Meinungsbeitrag von Manfred Ronzheimer
– Erstveröffentlichung in Tagesspiegel Background am 5. Mai 2022 –

Üblicherweise ist der jährliche Forschungsgipfel der deutschen Wissenschaftsorganisationen so konstruiert, dass der ranghöchste politische Redner aus dem Kanzleramt kommt – entweder der Regierungschef selbst oder stellvertretend der Kanzleramtsminister. Das war gestern in Berlin jedoch nicht möglich, denn die komplette Bundesregierung tagte im Rahmen ihrer Kabinettsklausur im brandenburgischen Meseberg. Nicht einmal ein Ressortchef, ob aus dem Forschungs- oder dem Wirtschaftsministerium, konnte einspringen.

Die Terminkollision dürfte für die deutsche Forschungs- und Innovationspolitik in der Zeitenwende nicht ohne einen gewissen Kollateralschaden bleiben, schließlich verlangt die komplexe Lage nach einer schnellen Abstimmung von Wirtschaft, Wissenschaft und Politik. "Innovationspolitik nach der Zeitenwende. Mehr Dynamik und neue Prioritäten?", lautete das Rahmenthema der vierstündigen Veranstaltung, die vom Stifterverband für die Deutsche Wissenschaft, der Nationalen Akademie der Wissenschaften Leopoldina sowie von der Expertenkommission Forschung und Innovation (EFI) und der Volkswagen-Stiftung organisiert worden war.

An der Diskussion darüber, wie eine langfristig orientierte Transformationspolitik in Richtung der Nachhaltigkeitsziele gestaltet werden müsste, beteiligten sich unter anderem die Staatssekretär:innen Thomas Sattelberger (FDP) und Franziska Brantner (Grüne), Martin Brudermüller, Vorsitzender des BASF-Vorstands, Stefan Asenkerschbaumer, Aufsichtsratsvorsitzender bei Bosch, Veronika Grimm vom Sachverständigenrat zur Begutachtung der gesamtwirtschaftlichen Entwicklung, und Melinda French Gates von der Bill & Melinda Gates Stiftung.

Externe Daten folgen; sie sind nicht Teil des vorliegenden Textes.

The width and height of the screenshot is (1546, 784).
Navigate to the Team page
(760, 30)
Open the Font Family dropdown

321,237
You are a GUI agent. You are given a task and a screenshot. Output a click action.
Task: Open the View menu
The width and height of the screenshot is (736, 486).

Forschungsgipfel 2022 (Foto: David Ausserhofer)
Foto: David Ausserhofer
Forschungsgipfel 2022

 
Der unsichtbare Elefant im Raum
war Bundeskanzler Olaf Scholz (SPD), der mit seiner Regierungserklärung nach dem Beginn des Ukraine-Krieges titelgebend für die Veranstaltung war. Er hätte vor dieser Runde von ranghohen Vertreter:innen aus Wissenschaft und Wirtschaft darstellen können, wie aus seiner Sicht das innovative Deutschland mit den Herausforderungen einer Energiewende im Galopptempo, neuen Sicherheitstechnologien, einer Industriepolitik der Kreislaufwirtschaft und anderen Durchbrüchen im Klimaschutz umgehen sollte. Aussagen aus dem Kanzleramt wären auch von Bedeutung für die Formulierung der "Zukunftsstrategie Forschung", auf die sich die Ampel-Parteien in ihrer Koalitionsvereinbarung verständigt hatten.

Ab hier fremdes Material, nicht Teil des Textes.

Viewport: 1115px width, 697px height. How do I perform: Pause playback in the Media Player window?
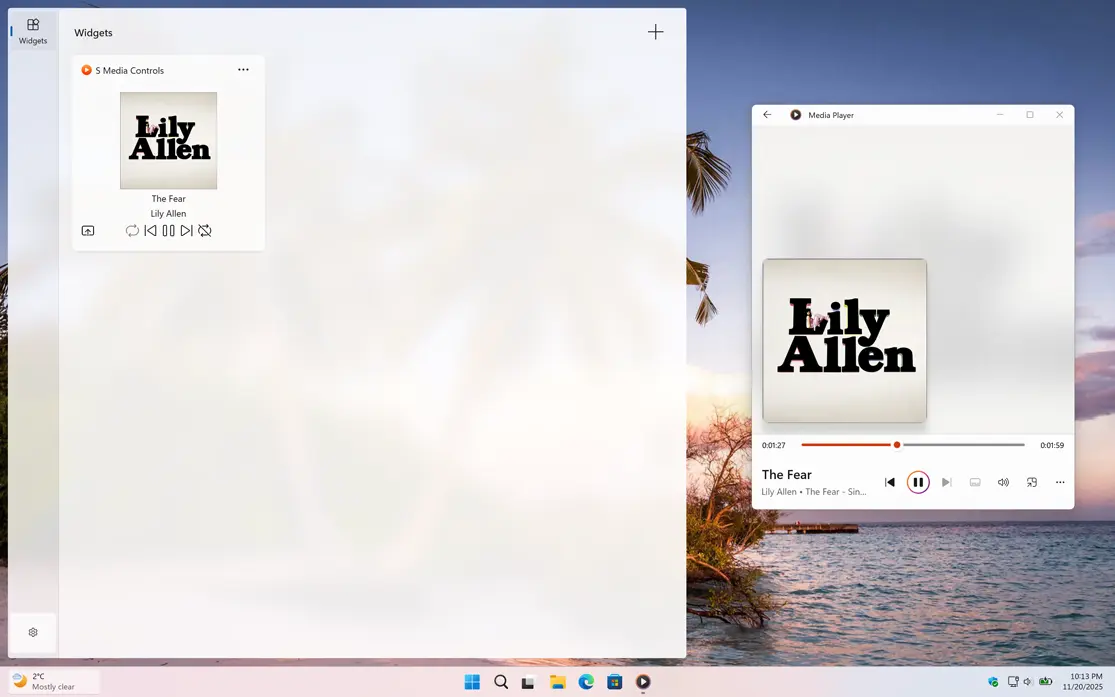[918, 482]
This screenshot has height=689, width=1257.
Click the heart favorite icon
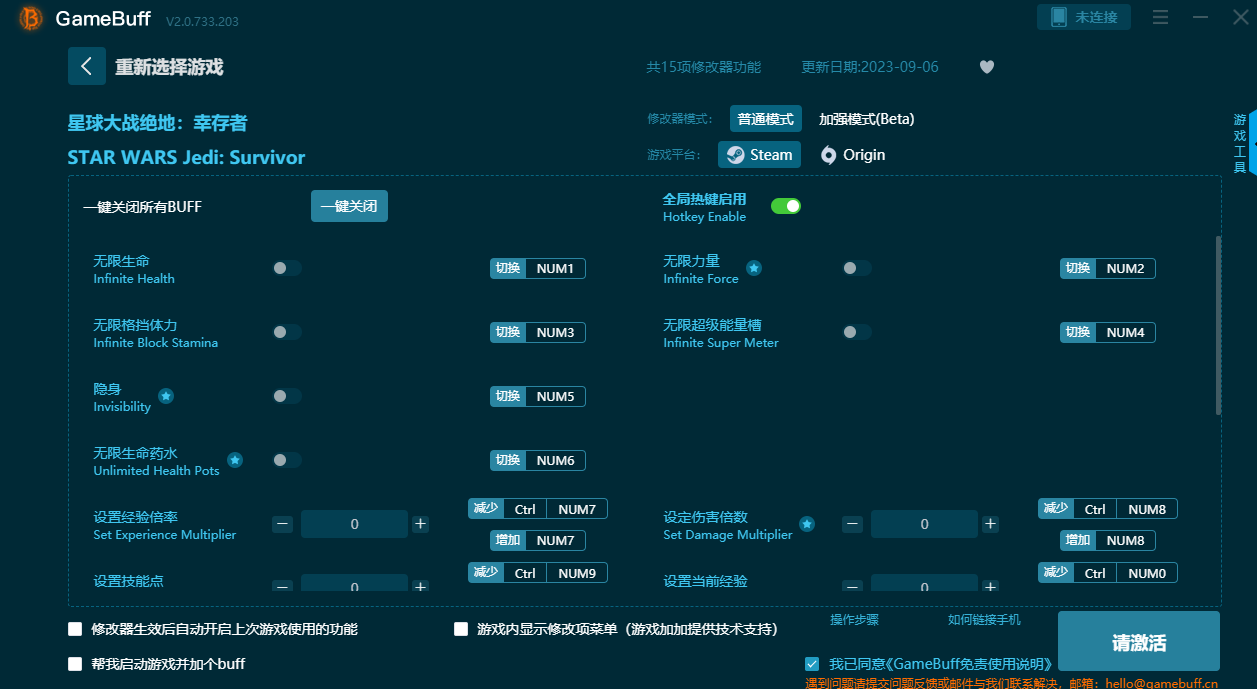tap(986, 67)
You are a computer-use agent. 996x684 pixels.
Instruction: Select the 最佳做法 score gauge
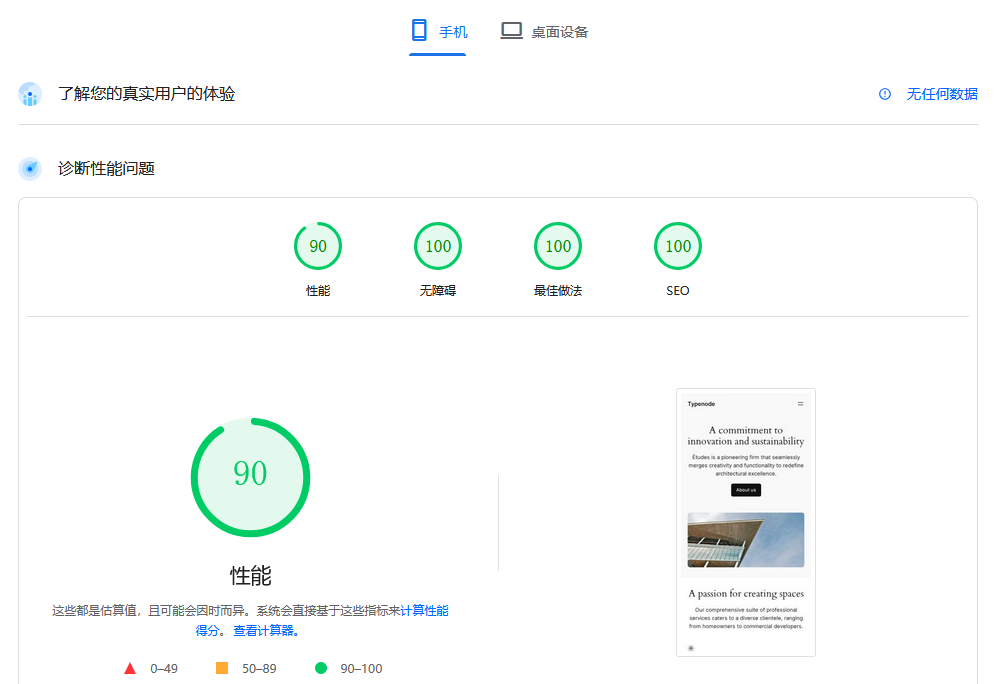(x=558, y=247)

Am deutlichsten artikulierte Uwe Cantner, der Vorsitzende der Expertenkommission Forschung und Innovation (EFI), das wachsende Unbehagen von Wissenschaft und Wirtschaft. Zum einen darüber, dass beide Gruppen nicht von der Politik an der Formulierung beteiligt würden; zum anderen, weil innerhalb der Regierung offenbar nur das BMBF mit der Erstellung der Zukunftsstrategie befasst sei. Damit würde sich der Fehler der Hightech-Strategie wiederholen, die nur solitär vom Forschungsministerium umgesetzt worden sei. "Es müssen aber alle zukunftsrelevanten Ressorts beteiligt werden", forderte Cantner und zählte die Ministerien für Wirtschaft, Gesundheit, Umwelt und Digitales auf.

Es scheine einen Trend in der Regierung zu geben, nun doch nicht auf ein "Modell der Kooperation" zu setzen, befürchtete Cantner. Daran sei schon das von seiner Kommission favorisierte Digitalministerium gescheitert. Gleiches zeichne sich nun bei der Zukunftsstrategie ab. In der Diskussion wollte BMWK-Staatssekretärin Brantner zu dem Vorhaben nicht Stellung nehmen, weil ihr Ministerium hier nicht die Federführung innehabe. "Das gebietet die Fairness", begründete sie ihr Schweigen.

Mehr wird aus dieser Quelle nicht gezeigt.